PROBLEM DETAILS.
Starting with the line that contains "Click the Obsidian node in graph view" and stopping after the line that contains "Enable Use Nintendo", return each line below exactly as written, with no others.

RECORDS SUPPLIED.
▼

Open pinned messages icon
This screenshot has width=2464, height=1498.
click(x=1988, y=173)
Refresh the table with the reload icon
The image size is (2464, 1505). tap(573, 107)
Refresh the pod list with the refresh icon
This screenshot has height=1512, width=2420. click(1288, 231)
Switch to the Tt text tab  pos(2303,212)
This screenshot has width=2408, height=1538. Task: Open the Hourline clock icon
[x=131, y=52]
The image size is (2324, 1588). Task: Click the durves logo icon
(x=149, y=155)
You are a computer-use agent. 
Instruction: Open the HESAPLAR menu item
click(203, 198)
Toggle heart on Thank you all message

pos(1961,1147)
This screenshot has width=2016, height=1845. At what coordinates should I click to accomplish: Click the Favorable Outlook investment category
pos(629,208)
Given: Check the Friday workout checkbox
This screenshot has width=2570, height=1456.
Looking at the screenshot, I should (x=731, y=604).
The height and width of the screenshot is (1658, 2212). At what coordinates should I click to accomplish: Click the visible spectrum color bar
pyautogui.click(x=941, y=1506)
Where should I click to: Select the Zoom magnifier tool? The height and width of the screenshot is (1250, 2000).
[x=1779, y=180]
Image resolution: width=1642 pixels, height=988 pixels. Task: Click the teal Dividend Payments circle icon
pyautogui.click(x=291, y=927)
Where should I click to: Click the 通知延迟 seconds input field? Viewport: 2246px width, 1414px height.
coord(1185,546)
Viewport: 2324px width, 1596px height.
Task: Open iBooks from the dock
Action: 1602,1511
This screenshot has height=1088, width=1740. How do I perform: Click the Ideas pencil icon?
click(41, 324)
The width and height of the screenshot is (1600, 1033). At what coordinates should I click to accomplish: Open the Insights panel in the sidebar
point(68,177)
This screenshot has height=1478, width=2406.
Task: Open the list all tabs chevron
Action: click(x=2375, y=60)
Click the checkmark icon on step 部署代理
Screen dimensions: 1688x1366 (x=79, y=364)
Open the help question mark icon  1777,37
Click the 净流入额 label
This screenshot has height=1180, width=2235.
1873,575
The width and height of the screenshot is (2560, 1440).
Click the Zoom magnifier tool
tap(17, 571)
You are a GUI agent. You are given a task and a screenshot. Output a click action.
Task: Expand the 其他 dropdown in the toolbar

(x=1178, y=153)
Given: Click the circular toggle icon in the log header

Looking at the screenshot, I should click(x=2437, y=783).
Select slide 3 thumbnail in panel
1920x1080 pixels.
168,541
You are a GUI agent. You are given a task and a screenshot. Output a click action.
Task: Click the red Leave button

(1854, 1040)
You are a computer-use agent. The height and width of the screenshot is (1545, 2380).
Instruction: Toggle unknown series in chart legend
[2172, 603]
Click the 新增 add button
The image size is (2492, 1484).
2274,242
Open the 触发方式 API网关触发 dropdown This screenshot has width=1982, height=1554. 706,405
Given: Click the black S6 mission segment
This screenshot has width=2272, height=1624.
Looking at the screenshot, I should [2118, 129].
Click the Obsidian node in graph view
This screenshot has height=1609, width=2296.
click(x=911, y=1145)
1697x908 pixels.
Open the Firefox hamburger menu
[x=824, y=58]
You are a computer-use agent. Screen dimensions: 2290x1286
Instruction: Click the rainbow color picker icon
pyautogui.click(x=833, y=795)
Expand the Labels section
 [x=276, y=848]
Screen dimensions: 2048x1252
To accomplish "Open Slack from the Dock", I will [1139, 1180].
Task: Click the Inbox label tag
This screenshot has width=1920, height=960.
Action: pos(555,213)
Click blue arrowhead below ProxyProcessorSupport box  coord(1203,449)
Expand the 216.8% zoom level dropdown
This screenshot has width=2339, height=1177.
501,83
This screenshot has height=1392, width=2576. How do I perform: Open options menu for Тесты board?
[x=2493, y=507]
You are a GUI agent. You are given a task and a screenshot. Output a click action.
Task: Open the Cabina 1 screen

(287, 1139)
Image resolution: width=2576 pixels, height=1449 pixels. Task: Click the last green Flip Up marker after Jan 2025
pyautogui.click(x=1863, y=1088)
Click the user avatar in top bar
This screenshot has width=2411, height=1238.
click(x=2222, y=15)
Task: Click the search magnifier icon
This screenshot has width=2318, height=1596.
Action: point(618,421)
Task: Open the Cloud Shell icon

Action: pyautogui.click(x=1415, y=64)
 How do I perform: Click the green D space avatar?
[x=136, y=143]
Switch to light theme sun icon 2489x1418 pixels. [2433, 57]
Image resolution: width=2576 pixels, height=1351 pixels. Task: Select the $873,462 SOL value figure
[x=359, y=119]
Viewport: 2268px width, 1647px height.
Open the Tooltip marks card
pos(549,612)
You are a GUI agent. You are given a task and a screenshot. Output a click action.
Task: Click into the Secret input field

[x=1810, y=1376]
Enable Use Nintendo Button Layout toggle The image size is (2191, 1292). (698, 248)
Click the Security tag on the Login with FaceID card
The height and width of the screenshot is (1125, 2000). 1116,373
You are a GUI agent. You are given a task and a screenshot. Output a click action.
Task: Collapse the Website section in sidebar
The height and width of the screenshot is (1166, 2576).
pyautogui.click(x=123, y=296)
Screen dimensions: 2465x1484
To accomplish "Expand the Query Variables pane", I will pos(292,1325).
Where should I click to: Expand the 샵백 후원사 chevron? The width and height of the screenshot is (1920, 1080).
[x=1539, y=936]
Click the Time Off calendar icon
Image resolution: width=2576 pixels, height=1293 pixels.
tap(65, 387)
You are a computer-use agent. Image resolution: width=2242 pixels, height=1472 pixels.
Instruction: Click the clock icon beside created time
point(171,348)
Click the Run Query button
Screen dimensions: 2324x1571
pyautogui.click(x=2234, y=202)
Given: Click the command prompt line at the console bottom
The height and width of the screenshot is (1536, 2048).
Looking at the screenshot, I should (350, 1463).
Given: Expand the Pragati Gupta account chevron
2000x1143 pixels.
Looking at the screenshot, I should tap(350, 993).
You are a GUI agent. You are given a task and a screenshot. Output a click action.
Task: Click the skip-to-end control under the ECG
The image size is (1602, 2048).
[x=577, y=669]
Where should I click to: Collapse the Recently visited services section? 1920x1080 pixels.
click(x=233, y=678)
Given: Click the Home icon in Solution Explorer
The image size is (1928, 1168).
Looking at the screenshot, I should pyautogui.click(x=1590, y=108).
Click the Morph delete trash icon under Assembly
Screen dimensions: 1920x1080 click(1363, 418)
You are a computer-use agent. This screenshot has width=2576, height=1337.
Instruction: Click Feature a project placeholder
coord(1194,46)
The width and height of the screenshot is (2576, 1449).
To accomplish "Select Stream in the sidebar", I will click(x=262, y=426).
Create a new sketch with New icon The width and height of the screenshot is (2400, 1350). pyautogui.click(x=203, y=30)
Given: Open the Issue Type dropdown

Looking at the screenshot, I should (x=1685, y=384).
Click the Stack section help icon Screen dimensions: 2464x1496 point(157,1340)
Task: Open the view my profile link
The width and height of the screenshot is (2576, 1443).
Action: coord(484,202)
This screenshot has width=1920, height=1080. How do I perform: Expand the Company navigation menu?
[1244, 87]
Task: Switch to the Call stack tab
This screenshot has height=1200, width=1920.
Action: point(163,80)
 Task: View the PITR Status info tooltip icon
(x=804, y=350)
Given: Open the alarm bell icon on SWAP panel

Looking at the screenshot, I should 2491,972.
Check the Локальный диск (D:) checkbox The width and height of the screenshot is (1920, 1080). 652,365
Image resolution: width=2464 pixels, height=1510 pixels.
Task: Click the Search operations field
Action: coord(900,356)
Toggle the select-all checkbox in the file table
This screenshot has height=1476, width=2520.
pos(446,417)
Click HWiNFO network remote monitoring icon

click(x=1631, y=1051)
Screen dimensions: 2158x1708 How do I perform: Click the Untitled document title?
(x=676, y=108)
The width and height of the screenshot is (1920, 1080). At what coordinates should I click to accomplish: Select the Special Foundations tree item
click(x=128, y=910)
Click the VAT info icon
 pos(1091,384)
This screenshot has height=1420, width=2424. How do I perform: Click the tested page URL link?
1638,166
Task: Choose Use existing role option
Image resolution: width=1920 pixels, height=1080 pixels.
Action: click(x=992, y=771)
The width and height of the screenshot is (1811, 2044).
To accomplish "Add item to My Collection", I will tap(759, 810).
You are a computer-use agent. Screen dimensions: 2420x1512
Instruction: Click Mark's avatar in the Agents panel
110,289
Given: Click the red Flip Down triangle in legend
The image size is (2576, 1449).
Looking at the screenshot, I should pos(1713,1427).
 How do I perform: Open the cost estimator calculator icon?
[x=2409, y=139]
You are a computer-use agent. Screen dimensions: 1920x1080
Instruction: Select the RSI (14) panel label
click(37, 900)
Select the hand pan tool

▲

TASK ANSWER.
Click the Obsidian node in graph view
This screenshot has height=1609, width=2296.
click(x=911, y=1145)
1697x908 pixels.
Open the Firefox hamburger menu
[x=824, y=58]
You are a computer-use agent. Screen dimensions: 2290x1286
Instruction: Click the rainbow color picker icon
pyautogui.click(x=833, y=795)
Expand the Labels section
 [x=276, y=848]
Screen dimensions: 2048x1252
To accomplish "Open Slack from the Dock", I will [1139, 1180].
Task: Click the Inbox label tag
This screenshot has width=1920, height=960.
Action: pos(555,213)
Click blue arrowhead below ProxyProcessorSupport box  coord(1203,449)
Expand the 216.8% zoom level dropdown
This screenshot has width=2339, height=1177.
501,83
This screenshot has height=1392, width=2576. How do I perform: Open options menu for Тесты board?
[x=2493, y=507]
You are a GUI agent. You are given a task and a screenshot. Output a click action.
Task: Open the Cabina 1 screen

(287, 1139)
Image resolution: width=2576 pixels, height=1449 pixels. Task: Click the last green Flip Up marker after Jan 2025
pyautogui.click(x=1863, y=1088)
Click the user avatar in top bar
This screenshot has width=2411, height=1238.
click(x=2222, y=15)
Task: Click the search magnifier icon
This screenshot has width=2318, height=1596.
Action: point(618,421)
Task: Open the Cloud Shell icon

Action: pyautogui.click(x=1415, y=64)
 How do I perform: Click the green D space avatar?
[x=136, y=143]
Switch to light theme sun icon 2489x1418 pixels. [2433, 57]
Image resolution: width=2576 pixels, height=1351 pixels. Task: Select the $873,462 SOL value figure
[x=359, y=119]
Viewport: 2268px width, 1647px height.
Open the Tooltip marks card
pos(549,612)
You are a GUI agent. You are given a task and a screenshot. Output a click action.
Task: Click into the Secret input field

[x=1810, y=1376]
Enable Use Nintendo Button Layout toggle The image size is (2191, 1292). (698, 248)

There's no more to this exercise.